Trader James Wynn, known for high-leverage contract trading, lost $100 million in profit over the past month. Early in the morning, he posted on X that he opened a 40x long Bitcoin position, but this time the position value was only $18,737.66, which could be called a "tiny position". He wrote:
Left with one chip and one chair.
I went all in
Just two hours later, on-chain data showed he had already closed his position, losing about $70... Then he posted in the evening: "Every time I go long, they come to target me"... deciding to turn around and go short, truly resembling an inexperienced gambler.
However, as a player who once made huge profits on PEPE, and received $34,000 in rebates from HyperLiquid, it's hard to say if he truly risked his entire fortune, and he might just be trying to attract user attention.
Stating he didn't receive HyperLiquid advertising fees
Addressing community suspicions that his recent actions were essentially advertising for HyperLiquid, James Wynn posted earlier today:
I didn't receive a single cent from HyperLiquid.
I proactively contacted them twice, hoping to discuss cooperation, as I brought them significant attention. They expressed gratitude but said they never collaborate with anyone. This is somewhat reasonable, as they are a decentralized platform, operating differently from traditional exchanges.
I earned $34,000 through their referral system. Considering the number of registrations and trading volume I brought, this is incredibly low. Their referral system is really poor, other platforms are much better.
On the other hand, perhaps feeling the rewards from HyperLiquid were too small, he also stated that in his view, if Binance founder CZ could launch his own dark pool perpetual contract DEX, it would end HyperLiquid.
CZ has funds, connections, and a team that can create something on a completely different level. Just look at how he built Binance.
I hope this can stimulate HyperLiquid to upgrade itself, because they will soon be overtaken by stronger competitors.
CZ calls for developing dark pool DEX
CZ previously stated that the current DEX's open order book model, while increasing transparency, also makes large traders' orders easily exposed, potentially increasing slippage, front-running, and malicious liquidations. In a completely transparent market, even massive funds could become targets of coordinated attacks, he said:
"Even if you have a billion dollars, others might unite against you. For example, MEV attacks"

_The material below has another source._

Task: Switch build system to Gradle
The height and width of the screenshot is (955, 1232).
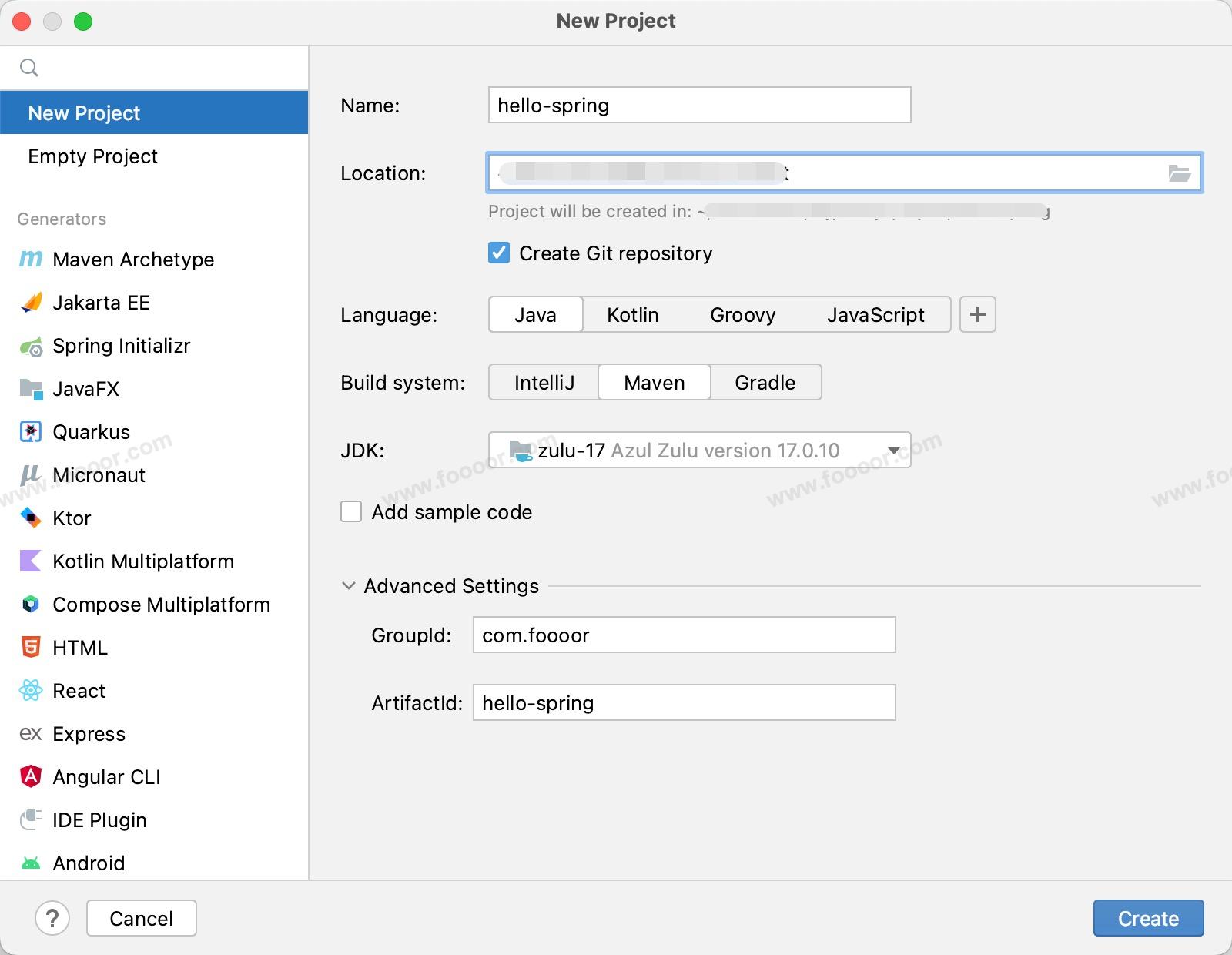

Drawing from traditional finance's "dark pool" method of reducing market impact for large trades, CZ's core suggestion is to build a similar-style DEX on-chain, especially for perpetual contracts. He proposed that such DEXs should not display order books, and even use zero-knowledge proofs or similar cryptographic techniques to hide smart contract deposit information until some time after the transaction is completed.
CZ stated:
"Now might be a good time for someone to launch an on-chain dark pool-style decentralized exchange (DEX) + perpetual contract platform. Specifically, this could involve not displaying order books, or even further, hiding deposit records in smart contracts, or at least delaying their display. Such a design could be implemented through zero-knowledge proofs (ZK) or similar cryptographic techniques."